Review on July 20, 2018, of MR9 revealed the patient was placed in restraints on June 22, 2018. Further review of MR9 revealed no documentation the Plan of Care was modified or updated for the use of restraints.
Interview with EMP1 on July 20, 2018, at 12:45 PM confirmed there was no documented evidence the Plan of Care was modified or updated for the use of restraints in MR8 and MR9.
Tag No.: A0749
Based on review of policies and procedures, facility documents, and interviews with staff (EMP), it was determined the facility failed to ensure a syringe was used on only one patient.
Findings include:
Review on July 19, 2018, of the facility's "Infection Control Plan Calendar Year 2018", revealed "The department refers to the following standards as guidelines: APIC (The Association for Professionals in Infection Control) Guidelines for Infection Control and Epidemiology.

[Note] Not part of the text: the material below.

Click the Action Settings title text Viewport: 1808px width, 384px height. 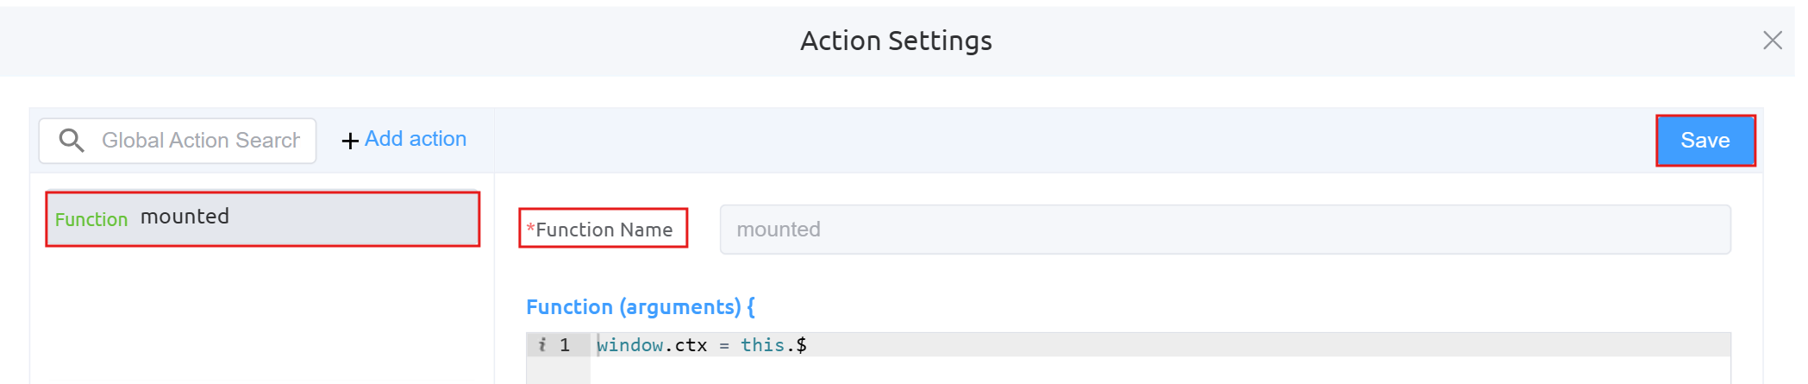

Guidelines and regulations from the CDC ..."
Review on July 19, 2018, of the Centers for Disease Control and Prevention [CDC]'s "Protect Patients Against Preventable Harm from Improper Use of Single-Dose/Single-Use Vials", dated August 30, 2016, revealed "Basic Safe Injection Practice Messages A. CDC evidence-based guidelines define safe injection practices under Standard Precautions. These include one-time use of needles and syringes ... B. Unsafe injection practices include, but are not limited to, reuse of syringes for multiple patients ..."
Review on July 19, 2018, of a facility document, dated June 5, 2018, revealed "event: 44746 [MR2] Date of Event: 5/29/2018 ... Description of Event: Syringe of propofol used on one patient was inadvertently used on another patient."
Review on July 19, 2018, of "Strategies for Improvement", dated June 5, 2018, for event #44746 revealed "1. Syringes are single use ... "
Review of a facility document, dated June 7, 2018 at 12:40 PM, revealed "we had a medication error at Anderson ... In the GI [gastrointestinal] lab there, we had one [Anesthesia provider] who never refills a Propofol syringe, and one who does. The one relieving assumed that the full propofol syringe must be clean since [Anesthesia provider] never refills. [Anesthesia provider] was wrong, it was used and refilled."
Interview with EMP2, on July 19, 2018, at 11:10 AM confirmed [CF2] was taking care of the GI patient. [CF2] used the syringe of Propofol on the patient [MR1]. [CF2]Refilled the syringe and put it on top of the anesthesia cart. [CF3] relieved [CF2] for a break. [CF2] gave [CF3] a report. [CF2] left but did not talk about the patient. Patient taken out of room when colonoscopy was completed. [CF3] thought because the syringe was full and clean, that it was clean and unused. [CF3] used the syringe on MR2. The syringe was labeled with the patient name in MR1. [CF2] came back from break and asked [CF3] if [CF3] used the syringe on patient in MR2 and [CF3] answered yes. [CF2] and [CF3] notified leadership syringe was used on two patients [MR1 and MR2]. EMP2 confirmed the propofol syringe was used on two patients MR1 and MR2.